Freddy Burger und seine Frau Isabella. Hinter dem Paar Adolf Ogi mit Frau Katrin. Foto: Sabina Bobst

Filmische Einspieler zeigten wichtige Stationen Burgers: 1976 die Gründung der Firma Good News, 1977 die Produktion des Musicals «Tell», in dem Toni Vescoli den Wilhelm Tell gab. Das Stück floppte laut Burger auch deshalb, weil darin der Nationalheld kritisch hinterfragt worden sei. Auf künstlerische Experimente liess sich Burger fortan nicht mehr ein. Ende der Siebzigerjahre gelang ihm sein grösster Coup, Burger wurde Manager von Udo Jürgens.

Fast 40 Jahre mit Udo Jürgens

Dem vor fünf Jahren verstorbenen Schlagerstar war ein ganzer Abschnitt der Show gewidmet. Kein Wunder: In fast 40 Jahren Zusammenarbeit sammeln sich die Geschichten an. Udo Jürgens, wie er auf 4000 Meter auf einem Flügel spielt, Udo Jürgens als Playboy des Zürcher Nachtlebens in seiner Wohnung oberhalb des Club Mascotte. Die Schlagersängerin Katja Ebstein sang, alleine von einem Piano begleitet, gegen Ende des Blocks Jürgens Stück «Ich weiss, was ich will». Ein berührender Moment.

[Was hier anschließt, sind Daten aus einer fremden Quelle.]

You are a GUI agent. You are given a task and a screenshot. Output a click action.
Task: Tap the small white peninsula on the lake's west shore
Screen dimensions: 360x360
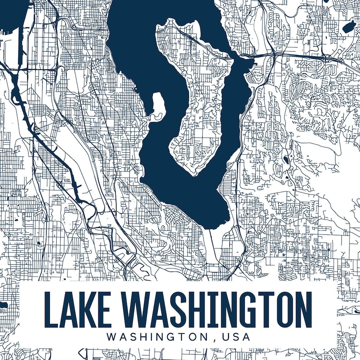157,104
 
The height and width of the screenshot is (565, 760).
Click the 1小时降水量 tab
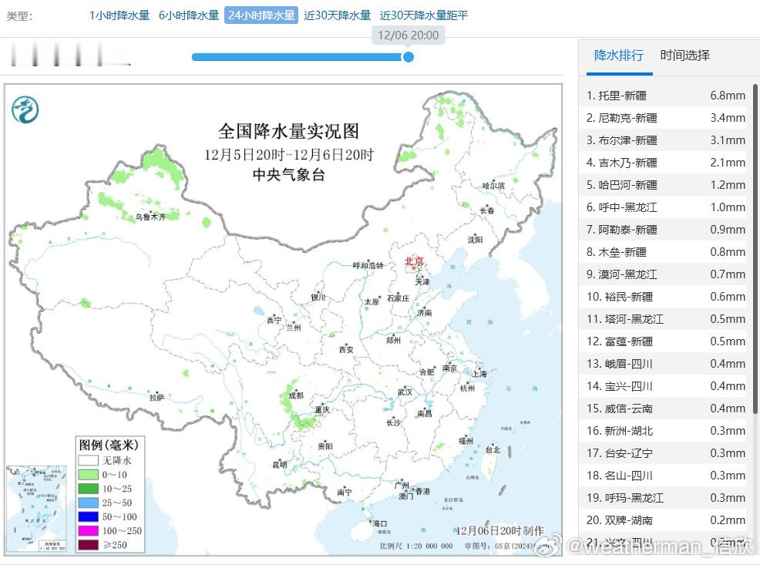pos(119,15)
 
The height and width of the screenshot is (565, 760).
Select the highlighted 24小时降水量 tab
pos(261,15)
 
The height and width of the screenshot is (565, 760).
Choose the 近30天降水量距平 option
pos(423,15)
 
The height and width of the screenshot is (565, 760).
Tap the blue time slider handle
pos(409,56)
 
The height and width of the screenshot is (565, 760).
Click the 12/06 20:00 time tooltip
pos(408,35)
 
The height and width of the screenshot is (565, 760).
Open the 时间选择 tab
pos(684,55)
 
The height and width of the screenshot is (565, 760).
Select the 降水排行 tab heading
pos(618,55)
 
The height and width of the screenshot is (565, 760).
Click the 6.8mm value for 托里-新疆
pos(727,96)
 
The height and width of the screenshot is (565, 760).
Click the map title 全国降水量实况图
pos(288,131)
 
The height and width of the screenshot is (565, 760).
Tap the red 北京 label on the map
pos(414,262)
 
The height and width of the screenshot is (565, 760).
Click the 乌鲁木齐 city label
pos(150,217)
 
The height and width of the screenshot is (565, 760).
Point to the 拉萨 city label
pos(156,398)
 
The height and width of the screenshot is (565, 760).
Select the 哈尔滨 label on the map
pos(493,186)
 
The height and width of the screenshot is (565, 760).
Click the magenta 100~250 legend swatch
pos(87,531)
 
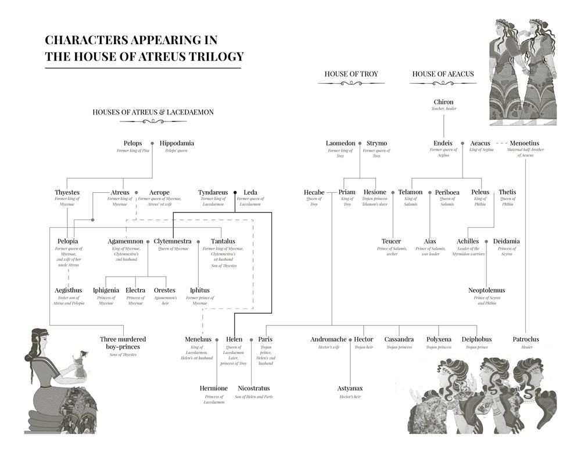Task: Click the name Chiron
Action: click(443, 102)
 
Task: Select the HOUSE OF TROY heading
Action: click(351, 74)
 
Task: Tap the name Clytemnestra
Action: click(173, 241)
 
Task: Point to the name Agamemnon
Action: click(125, 241)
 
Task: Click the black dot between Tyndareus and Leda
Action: click(235, 192)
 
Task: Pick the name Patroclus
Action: click(526, 339)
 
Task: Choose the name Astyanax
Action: click(351, 388)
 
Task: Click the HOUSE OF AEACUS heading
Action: click(443, 74)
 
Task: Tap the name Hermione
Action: click(214, 388)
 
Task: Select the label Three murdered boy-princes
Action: click(123, 343)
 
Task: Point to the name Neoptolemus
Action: click(486, 290)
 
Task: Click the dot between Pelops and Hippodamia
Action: click(152, 143)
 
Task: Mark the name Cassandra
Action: click(399, 339)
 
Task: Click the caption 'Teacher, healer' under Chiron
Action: click(443, 109)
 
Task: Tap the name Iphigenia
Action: click(106, 290)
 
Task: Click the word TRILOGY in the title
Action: click(215, 56)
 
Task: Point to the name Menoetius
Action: click(524, 143)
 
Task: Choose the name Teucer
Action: click(392, 241)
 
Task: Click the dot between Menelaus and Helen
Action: click(217, 340)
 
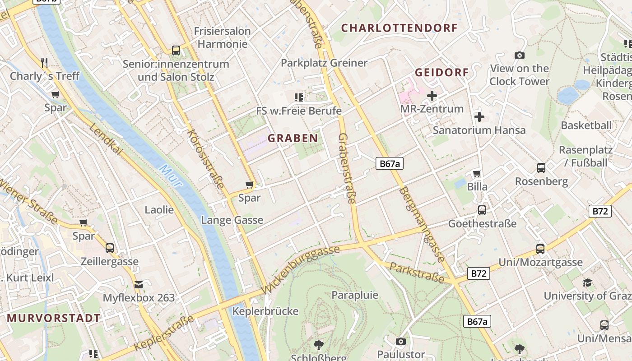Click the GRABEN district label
click(x=293, y=138)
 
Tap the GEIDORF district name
click(x=441, y=72)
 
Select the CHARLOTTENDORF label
click(x=399, y=28)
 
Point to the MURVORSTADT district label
click(x=54, y=318)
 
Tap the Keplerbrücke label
click(x=265, y=311)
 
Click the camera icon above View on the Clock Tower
click(x=520, y=55)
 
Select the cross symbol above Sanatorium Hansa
click(x=479, y=117)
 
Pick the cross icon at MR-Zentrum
click(x=432, y=96)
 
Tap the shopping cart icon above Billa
click(x=477, y=173)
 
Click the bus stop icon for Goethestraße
click(x=482, y=210)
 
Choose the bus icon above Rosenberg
click(x=541, y=168)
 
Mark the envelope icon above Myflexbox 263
click(x=138, y=285)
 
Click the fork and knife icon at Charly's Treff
click(x=44, y=62)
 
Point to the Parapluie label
click(x=355, y=295)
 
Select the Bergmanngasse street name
click(x=422, y=224)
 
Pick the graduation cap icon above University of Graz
click(x=587, y=283)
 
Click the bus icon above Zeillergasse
click(x=110, y=248)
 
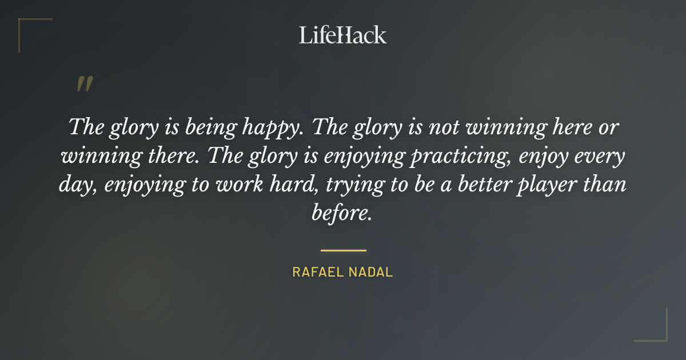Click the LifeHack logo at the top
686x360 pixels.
pos(343,35)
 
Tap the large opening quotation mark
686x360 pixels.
pos(85,84)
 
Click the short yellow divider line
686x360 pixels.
pos(343,250)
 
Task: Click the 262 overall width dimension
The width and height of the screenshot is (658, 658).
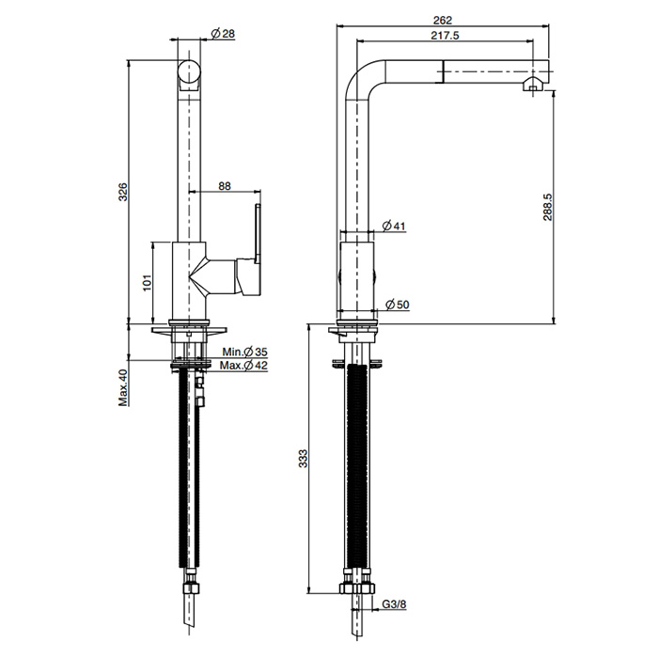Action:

Seven interpretierte das Udo-Jürgens-Stück «If I Never Sing Another Song». Foto: Sabina Bobst

Die Show schlug den Bogen zur Zeit, in dem Burger die Musicals für sich entdeckte. «Mamma Mia», «Grease», «West Side Story», «We will rock you»; sie sind alle von Burgers Firma FBM produziert, die 200 Mitarbeiter beschäftigt. 2006 schliesslich die Eröffnung seines Theaterhauses in unmittelbarer Nachbarschaft, wo er auch aufgewachsen ist. Der ehemalige Stadtrat Martin Vollenwyder strich Burgers lebenslange Verbundenheit mit dem Triangel Hallenstadion, Offene Rennbahn und Stadthof 11 hervor. Ebenso seine Leistungen als Arbeitgeber – und scherzhaft auch als Steuerzahler, der stets in der Stadt sesshaft blieb.

Und schliesslich fanden natürlich auch die Auszeichnungen Erwähnung, die Burger in den Jahrzehnten seines Engagements sammelte: Ehrenmedaille der Stadt Zürich, Zürcher Hotelier-Preis, Swiss Nightlife Award für das Lebenswerk. Es kamen an diesem Abend dazu: ein Ziegelstein, eine originale Rose d’Or und ein von Adolf Ogi mit Pathos überreichter Kristall.

Corine Mauch gab Freddy Burger nach der Show ihre Handynummer. Foto: Sabina Bobst

Das alles konnte aber nicht über seine zurückhaltende Art hinwegtäuschen. «Ich bin total überfordert», sagte Burger gegen Ende des Abends, als auch seine Frau Isabella und die Söhne mit ihm auf der Bühne standen. Er gehe jetzt wieder dahin, wo er sich am wohlsten fühle, nämlich hinter die Bühne.

Die schönste Stadt der Welt

Sein Sohn Oliver bedankte sich ebenfalls bei ihm. Er übernimmt seit einigen Jahren die Geschäfte seines Vaters Stück für Stück, während der Patron in kleinen Schritten damit beginnt, seine Freizeit zu organisieren.

Beat Hirt, Toni Vescoli und Freddy Burger (v.l.) sprechen über früher. Foto: Sabina Bobst

Als Pepe Lienhard «Ich war noch niemals in New York» intonierte, kam einem der Satz in den Sinn, den Burger im Gespräch äusserte: «Zürich war für mich immer die schönste Stadt der Welt.» Diese Stadt und die ganze Schweiz sagte dem 74-Jährigen gestern Danke. Dafür, dass er nicht wegging, sondern hier nach seinen Möglichkeiten die Leute auf eine Weise unterhielt wie keiner vor ihm.